Rupture of the muscle on the back of the upper arm – Step 1

Rehabilitation starts with the exercises in Step 1. When the exercises can be performed without pain, rehabilitation starts on the next step.

How often and for how long should I train? Training frequency and duration are individual. Start with about 3 repetitions per workout. exercise and at least 3 times a week. Slowly increase the number of repetitions and load without exceeding the pain threshold

Do I have to do the whole program every time? No, you can divide the exercises into different days.
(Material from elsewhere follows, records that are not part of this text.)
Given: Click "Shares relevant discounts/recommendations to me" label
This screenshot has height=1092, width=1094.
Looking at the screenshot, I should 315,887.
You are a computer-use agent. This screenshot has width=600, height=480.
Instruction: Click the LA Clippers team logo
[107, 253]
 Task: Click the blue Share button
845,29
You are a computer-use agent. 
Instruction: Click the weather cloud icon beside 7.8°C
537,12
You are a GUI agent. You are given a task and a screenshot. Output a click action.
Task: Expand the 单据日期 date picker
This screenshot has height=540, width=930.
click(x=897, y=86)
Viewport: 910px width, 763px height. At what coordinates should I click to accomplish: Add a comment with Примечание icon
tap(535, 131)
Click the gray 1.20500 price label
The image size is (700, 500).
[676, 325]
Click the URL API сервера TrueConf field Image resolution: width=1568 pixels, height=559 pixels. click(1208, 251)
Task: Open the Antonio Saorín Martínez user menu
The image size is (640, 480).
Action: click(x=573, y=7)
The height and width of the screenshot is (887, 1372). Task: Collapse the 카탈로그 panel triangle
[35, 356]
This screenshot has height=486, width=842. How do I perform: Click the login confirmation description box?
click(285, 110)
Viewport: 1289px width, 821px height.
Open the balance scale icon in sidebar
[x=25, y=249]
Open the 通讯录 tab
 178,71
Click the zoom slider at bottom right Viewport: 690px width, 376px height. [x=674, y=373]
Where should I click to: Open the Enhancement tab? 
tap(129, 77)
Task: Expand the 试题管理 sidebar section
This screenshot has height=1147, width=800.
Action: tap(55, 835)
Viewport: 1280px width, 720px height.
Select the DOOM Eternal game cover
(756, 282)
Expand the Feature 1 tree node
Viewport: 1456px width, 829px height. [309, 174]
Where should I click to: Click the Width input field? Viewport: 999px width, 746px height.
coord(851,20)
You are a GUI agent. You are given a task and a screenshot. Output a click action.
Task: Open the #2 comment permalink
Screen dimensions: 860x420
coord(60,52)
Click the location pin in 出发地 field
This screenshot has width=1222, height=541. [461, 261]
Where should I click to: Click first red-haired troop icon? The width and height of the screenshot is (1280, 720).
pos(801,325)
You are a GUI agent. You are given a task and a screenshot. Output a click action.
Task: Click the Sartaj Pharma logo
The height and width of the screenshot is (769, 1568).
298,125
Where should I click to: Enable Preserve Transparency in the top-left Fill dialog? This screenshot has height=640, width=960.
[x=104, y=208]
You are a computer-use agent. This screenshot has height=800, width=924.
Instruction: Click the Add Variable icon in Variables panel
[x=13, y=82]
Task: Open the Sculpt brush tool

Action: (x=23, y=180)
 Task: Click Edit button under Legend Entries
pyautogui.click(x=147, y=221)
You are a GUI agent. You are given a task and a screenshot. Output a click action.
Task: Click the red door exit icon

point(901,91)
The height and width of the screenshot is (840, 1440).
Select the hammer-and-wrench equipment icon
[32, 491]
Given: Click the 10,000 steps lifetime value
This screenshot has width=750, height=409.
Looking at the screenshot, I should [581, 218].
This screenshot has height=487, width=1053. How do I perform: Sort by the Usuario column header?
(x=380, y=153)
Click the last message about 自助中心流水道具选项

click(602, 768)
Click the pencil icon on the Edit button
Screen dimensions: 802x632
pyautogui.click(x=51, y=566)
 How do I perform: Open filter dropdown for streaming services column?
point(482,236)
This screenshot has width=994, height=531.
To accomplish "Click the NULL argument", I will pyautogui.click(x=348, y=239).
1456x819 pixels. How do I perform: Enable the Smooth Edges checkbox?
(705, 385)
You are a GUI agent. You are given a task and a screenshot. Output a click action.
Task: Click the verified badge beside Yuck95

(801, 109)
The most important thing is to exercise regularly and gradually increase the intensity

Instruktion

Læs den fulde instruktion til genoptræning her

Tidsangivelserne i minutter angiver tidsfordelingen mellem udspænding, balance og styrke, hvis du træner én time.
Om du træner f.eks. én time eller 10 minutter tilpasses dit udgangspunkt – og kan optrappes over tid.

Condition

Unlimited: Cycling and running

Stretching

10 minutes of each training session

Bring your training arm bent behind your neck. With the opposite hand, pull behind the elbow of the training arm so that the elbow is pressed against the opposite shoulder, causing an increasing stretch. Hold the stretch for 20 seconds. Repeat the exercise on the opposite side.

Strength

50 minutes of each training session

Stand with arms straight and both hands against the wall. Put your weight on your hands and pull the shoulder blade back and forth.

Sit with your training arm on a table. Place your hand on a cloth. Put a small amount of weight on your arm and wipe the cloth back and forth on the table top

Sit or stand at a table with your training arm hand on a ball. Apply light pressure on the ball and roll the ball in all directions.